当連結会計年度における当社グループの属する人工知能(AI)技術領域では、アルゴリズムの活用による既存ソフトウエアの高度化、効率化を目指すニーズの高まりを受け、市場環境は良好な状況が続いております。こうした環境の中で、 当連結会計年度において新規案件の獲得およびアルゴリズムライセンスの積み上げを推し進めるとともに、アルゴリズムソフトウエアの拡販に努めました。
また、当連結会計年度において、アルゴリズムのラインアップ拡張と研究開発の加速、特定領域におけるアルゴリズムソフトウエアの強化とバリューチェーンの垂直統合を目指す成長戦略を掲げ、その実現に向けた施策として、駐車場機器の製造販売・駐車場運営事業を通じIoT機器を日本全国に配置しリアル空間のデータをクラウドに繋げる株式会社アイドラの全株式を取得いたしました。
加えて、当社グループは上述の成長戦略の一環として中長期の成長を見据えた先行投資に充当すべく株式の発行による資金調達を行いました。引き続き優秀な人材の採用を積極的に進めるとともに、新たなビジネスモデルへの取り組みへの先行投資に注力しつつ、企業価値向上に取り組んでおります。
なお、当連結会計年度において、株式の発行およびアイドラ社買収に伴う費用を計上しております。
この結果、当連結会計年度の売上高は3,061,469千円(前年度比103.6%増)となりました。営業利益は720,839千円(前年度比20.9%増)、経常利益は592,630千円(前年度比0.7%増)、親会社株主に帰属する当期純利益は409,990千円(前年度比 32.9%減)となりました。
セグメント別の経営成績は次の通りであります。
なお、従来、当社のセグメント情報における報告セグメントは「アルゴリズムライセンス事業」の単一セグメントでありましたが、事業領域の拡大に伴い、新たな体制による経営管理を充実させる観点から当社グループの経営管理手法を見直しております。その結果、当連結会計年度より、報告セグメントを従来の「アルゴリズムライセンス事業」から、「Mobility & MaaS事業」、「Cloud Intelligence事業」の2区分に変更しております。

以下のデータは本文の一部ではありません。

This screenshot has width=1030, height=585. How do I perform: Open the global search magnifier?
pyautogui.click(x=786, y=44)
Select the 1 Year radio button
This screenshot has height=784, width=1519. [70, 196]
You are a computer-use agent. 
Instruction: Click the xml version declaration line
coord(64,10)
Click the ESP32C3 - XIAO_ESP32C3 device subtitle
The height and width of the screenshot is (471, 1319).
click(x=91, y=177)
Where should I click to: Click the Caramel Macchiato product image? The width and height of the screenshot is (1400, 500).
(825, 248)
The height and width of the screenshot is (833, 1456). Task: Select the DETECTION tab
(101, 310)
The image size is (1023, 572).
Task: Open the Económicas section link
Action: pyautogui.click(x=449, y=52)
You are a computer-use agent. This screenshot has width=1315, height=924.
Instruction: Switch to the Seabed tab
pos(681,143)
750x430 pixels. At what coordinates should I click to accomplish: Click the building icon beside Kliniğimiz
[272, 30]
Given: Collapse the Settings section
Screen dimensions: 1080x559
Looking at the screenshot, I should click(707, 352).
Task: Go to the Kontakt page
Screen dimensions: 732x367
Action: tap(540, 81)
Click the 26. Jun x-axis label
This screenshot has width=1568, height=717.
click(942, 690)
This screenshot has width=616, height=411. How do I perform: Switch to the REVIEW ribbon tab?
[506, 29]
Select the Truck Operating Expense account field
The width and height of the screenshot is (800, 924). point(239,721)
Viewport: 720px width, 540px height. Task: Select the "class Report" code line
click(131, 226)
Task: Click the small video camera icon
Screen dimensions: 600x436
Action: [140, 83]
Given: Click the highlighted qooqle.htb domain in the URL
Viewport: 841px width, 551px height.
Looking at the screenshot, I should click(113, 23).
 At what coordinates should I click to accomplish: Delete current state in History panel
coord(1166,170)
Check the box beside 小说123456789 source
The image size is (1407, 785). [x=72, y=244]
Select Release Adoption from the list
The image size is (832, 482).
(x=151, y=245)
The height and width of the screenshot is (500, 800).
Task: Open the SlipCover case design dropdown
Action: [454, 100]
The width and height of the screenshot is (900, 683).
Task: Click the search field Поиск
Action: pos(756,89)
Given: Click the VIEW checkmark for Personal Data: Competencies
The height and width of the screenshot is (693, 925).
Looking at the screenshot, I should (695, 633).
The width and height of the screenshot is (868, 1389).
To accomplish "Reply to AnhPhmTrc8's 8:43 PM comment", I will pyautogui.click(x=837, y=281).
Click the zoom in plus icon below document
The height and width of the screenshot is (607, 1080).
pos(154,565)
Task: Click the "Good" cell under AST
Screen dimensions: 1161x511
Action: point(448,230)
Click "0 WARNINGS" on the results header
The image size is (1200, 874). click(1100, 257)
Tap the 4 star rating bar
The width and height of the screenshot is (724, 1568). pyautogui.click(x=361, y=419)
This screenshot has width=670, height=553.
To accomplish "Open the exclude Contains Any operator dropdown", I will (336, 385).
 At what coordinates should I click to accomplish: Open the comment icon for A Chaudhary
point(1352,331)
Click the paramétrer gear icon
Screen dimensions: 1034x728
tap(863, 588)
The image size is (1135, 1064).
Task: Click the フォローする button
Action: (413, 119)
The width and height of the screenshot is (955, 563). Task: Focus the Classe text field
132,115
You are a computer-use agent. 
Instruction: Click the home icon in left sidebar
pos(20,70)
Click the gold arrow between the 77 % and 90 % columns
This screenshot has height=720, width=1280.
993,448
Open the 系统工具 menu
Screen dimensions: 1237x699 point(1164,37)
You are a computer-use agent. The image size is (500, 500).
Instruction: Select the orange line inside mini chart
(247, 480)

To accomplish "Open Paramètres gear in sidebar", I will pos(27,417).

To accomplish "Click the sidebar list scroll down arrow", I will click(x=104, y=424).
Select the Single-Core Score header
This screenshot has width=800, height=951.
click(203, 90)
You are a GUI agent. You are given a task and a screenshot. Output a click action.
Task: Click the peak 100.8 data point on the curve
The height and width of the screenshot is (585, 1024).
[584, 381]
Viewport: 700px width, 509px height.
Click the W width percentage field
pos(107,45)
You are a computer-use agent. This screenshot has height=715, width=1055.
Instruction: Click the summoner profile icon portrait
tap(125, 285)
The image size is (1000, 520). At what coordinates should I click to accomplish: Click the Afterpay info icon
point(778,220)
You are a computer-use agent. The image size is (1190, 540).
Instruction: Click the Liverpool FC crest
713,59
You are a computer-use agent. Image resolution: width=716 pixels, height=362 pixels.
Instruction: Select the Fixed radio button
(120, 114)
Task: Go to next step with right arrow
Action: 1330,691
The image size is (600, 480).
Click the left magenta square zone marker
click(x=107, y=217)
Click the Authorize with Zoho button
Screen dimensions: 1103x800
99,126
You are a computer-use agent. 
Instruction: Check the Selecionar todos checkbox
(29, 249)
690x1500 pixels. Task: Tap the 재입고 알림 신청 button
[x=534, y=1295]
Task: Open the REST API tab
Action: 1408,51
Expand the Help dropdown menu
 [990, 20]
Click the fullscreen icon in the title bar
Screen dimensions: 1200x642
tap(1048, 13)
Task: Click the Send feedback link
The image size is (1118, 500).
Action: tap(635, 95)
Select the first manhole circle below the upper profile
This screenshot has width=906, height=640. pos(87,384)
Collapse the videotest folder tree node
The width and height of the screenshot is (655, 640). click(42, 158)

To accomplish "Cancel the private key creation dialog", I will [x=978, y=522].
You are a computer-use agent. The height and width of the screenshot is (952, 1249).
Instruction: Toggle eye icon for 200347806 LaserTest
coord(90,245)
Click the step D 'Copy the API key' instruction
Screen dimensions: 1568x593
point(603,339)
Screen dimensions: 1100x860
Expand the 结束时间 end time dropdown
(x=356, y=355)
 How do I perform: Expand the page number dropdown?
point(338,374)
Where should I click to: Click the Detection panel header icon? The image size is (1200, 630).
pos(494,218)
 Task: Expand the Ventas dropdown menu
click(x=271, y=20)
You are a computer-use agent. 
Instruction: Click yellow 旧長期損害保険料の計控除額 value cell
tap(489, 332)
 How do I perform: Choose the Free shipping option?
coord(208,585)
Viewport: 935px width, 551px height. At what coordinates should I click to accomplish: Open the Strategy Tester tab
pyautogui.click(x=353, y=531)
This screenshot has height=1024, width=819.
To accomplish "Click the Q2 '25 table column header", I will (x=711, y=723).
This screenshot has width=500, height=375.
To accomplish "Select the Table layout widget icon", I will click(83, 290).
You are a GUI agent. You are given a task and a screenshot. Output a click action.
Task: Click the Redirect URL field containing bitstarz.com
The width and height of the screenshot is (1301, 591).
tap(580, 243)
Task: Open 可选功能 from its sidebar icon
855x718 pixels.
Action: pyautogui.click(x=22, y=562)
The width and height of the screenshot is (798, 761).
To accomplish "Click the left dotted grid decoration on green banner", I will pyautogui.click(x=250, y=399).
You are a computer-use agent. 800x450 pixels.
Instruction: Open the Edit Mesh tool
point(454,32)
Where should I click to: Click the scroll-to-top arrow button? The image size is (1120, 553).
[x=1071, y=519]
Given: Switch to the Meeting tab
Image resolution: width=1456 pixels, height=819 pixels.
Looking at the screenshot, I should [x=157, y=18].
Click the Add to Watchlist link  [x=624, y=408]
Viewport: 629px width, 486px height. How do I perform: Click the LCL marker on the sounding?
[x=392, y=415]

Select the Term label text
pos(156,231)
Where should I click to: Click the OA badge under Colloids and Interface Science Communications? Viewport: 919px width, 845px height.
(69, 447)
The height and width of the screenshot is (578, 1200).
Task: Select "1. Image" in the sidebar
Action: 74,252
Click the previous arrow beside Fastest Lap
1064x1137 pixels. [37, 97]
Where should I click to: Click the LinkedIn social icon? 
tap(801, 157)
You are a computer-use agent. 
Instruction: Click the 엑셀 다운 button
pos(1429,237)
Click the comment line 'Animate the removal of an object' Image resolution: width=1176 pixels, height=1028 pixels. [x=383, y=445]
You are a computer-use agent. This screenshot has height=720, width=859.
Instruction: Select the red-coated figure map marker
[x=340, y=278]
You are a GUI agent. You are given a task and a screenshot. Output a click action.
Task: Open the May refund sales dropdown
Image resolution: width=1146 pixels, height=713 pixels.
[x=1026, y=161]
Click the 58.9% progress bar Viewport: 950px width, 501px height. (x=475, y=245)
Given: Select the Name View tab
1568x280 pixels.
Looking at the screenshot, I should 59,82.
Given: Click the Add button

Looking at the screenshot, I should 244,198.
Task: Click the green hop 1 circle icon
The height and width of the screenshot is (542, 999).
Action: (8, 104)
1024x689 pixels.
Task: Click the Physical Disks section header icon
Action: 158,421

また、前連結会計年度のセグメント情報を当連結会計年度の報告セグメントの区分方法により作成した情報については、必要な財務情報を遡って作成することが実務上困難であるため、開示を行っておりません。したがって、セグメント別の実績につきましては、前連結会計年度との比較は行っておりません。
(Mobility & MaaS事業)
Mobility & MaaS事業につきましては、画像認識に関わるアルゴリズムを活用した新たなサービス・商品等の開発ニーズの拡大が続きました。このような環境の中、アルゴリズムソフトウエアの拡販を進めるとともに、株式会社アイドラの全株式の取得を通じ、IoT 端末による情報収集から顧客への製品・サービス提供までのバリューチェーンを垂直統合することでアルゴリズムが提供する付加価値を最大化すべく、新たな取り組みを開始いたしました。この結果、売上高は1,152,830千円、セグメント利益は210,182千円となりました。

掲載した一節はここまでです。